A poco más de cuatro meses de los comicios generales programados para el 30 de noviembre, el partido gobernante en Honduras se enfrenta a una creciente pérdida de credibilidad pública. El partido Libertad y Refundación (LIBRE), que ha estado al mando desde 2022, ha sido acusado por la oposición política, entidades empresariales y grupos de la sociedad civil, quienes señalan supuestas tácticas para modificar el proceso electoral y mantenerse en el poder, mientras las encuestas reflejan una notable disminución en su apoyo.
Disminución en el respaldo electoral y falta de confianza
Estudios recientes, como los de Pro Encuestas y TResearch, revelan una disminución constante en la campaña presidencial de Rixi Moncada.
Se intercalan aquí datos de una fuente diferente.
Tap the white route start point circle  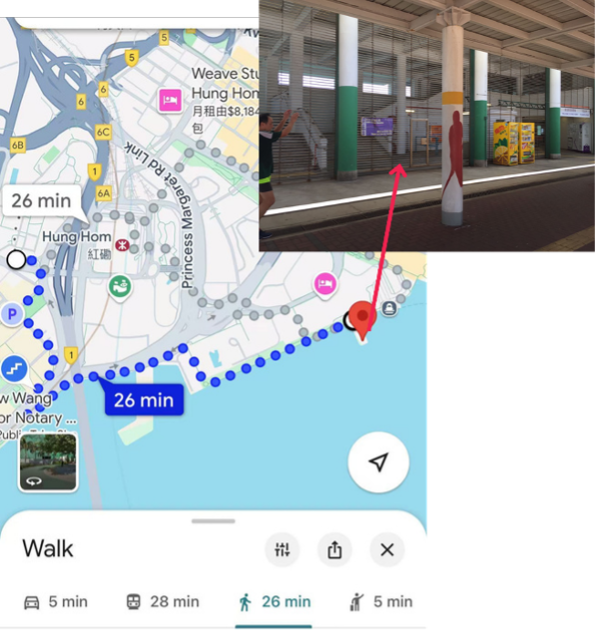click(17, 261)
Inicialmente considerada como la principal candidata, Moncada fue adelantada en las encuestas por el nacionalista Tito Asfura y el liberal Salvador Nasralla, ocupando ahora la tercera posición.
Analistas señalan que esta disminución se debe a una mezcla de elementos: acusaciones de corrupción dentro del gobierno, divisiones internas en el partido oficial, desempeño económico deficiente y una percepción creciente entre los ciudadanos de falta de transparencia en la administración pública. La pérdida del apoyo popular ha coincidido con una intensificación en la retórica política desde el Ejecutivo y con indicios de tensiones institucionales que han activado las alertas en varios sectores.
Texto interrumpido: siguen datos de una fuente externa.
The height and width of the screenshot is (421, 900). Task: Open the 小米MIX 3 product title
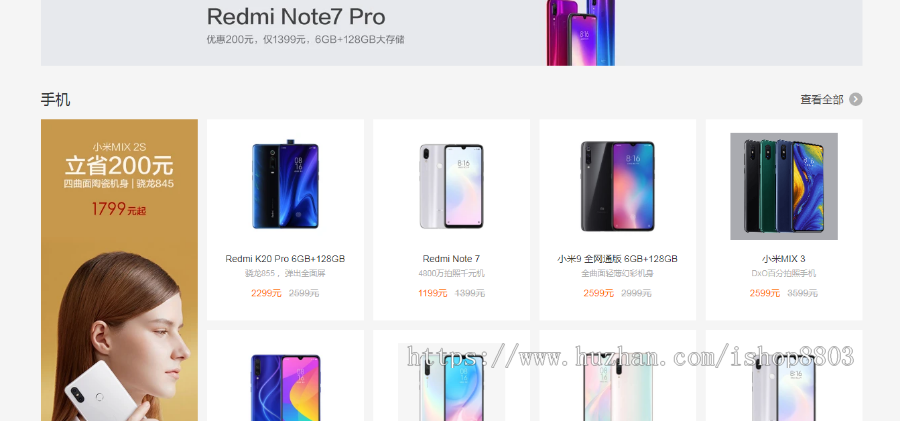783,259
Dudas acerca del proceso de elecciones y supervisión institucional
Uno de los focos principales de controversia es la negativa del oficialismo a permitir la verificación manual de los votos, una práctica habitual en procesos anteriores que sirve como mecanismo de control cruzado frente a la digitalización de los resultados. La oposición y organismos independientes advierten que eliminar esta revisión podría facilitar irregularidades y obstaculizar auditorías ciudadanas e internacionales.
También se ha informado sobre medidas destinadas a obstaculizar el despliegue del sistema de Transmisión de Resultados Electorales Preliminares (TREP), esencial para garantizar la claridad del conteo. Las inquietudes han aumentado dentro del mismo Consejo Nacional Electoral (CNE), con consejeras como Cosette López y Ana Paola Hall manifestando presiones y esfuerzos por obstruir su labor.
Empresas y líderes de la oposición ven estas acciones como un intento de fortalecer el dominio institucional sobre el proceso electoral, restringir la observación internacional y proporcionar al partido gobernante flexibilidad en caso de un posible revés electoral.
Denuncias de tendencias ideológicas y ambiente de conflicto
La organización en Tegucigalpa de un encuentro del Foro de São Paulo, en el cual participaron delegaciones de gobiernos progresistas del área, avivó nuevamente la discusión sobre las relaciones internacionales del partido LIBRE. Críticos destacaron que estas conexiones con el eje Venezuela–Cuba–Nicaragua podrían estar dirigidas a emular modelos de gobierno que favorecen la concentración del poder y limitan los espacios de participación democrática.
En paralelo, opositores como el expresidente del Consejo Hondureño de la Empresa Privada (COHEP), Eduardo Facussé, han advertido sobre la posible ejecución de un “Plan Venezuela”, orientado a generar inestabilidad institucional, protestas inducidas y bloqueos administrativos que dificulten una transición de gobierno.
De acuerdo con estas acusaciones, grupos relacionados con el gobierno supuestamente llevaron a cabo acciones perturbadoras en lugares estratégicos como el Congreso Nacional y el CNE, en un contexto que podría desgastar la confianza en el proceso electoral y aumentar la polarización política en el país.
Escenario incierto ante una elección decisiva
Frente a un escenario electoral cada vez más dividido y un gobierno que pierde apoyo entre la ciudadanía, Honduras avanza hacia unas elecciones caracterizadas por la falta de confianza, la inestabilidad institucional y el desafío a las normas del sistema democrático.
Diversas organizaciones de la sociedad civil, sectores empresariales y líderes políticos han reiterado la necesidad de una observación internacional robusta y de mecanismos de garantía que salvaguarden la transparencia y la legitimidad del proceso electoral.
La situación presente revela no solo la debilidad del acuerdo democrático en el país, sino también la problemática para guiar la rivalidad política dentro de límites institucionales estables, en un entorno de creciente desapego ciudadano y falta de confianza en las instituciones estatales.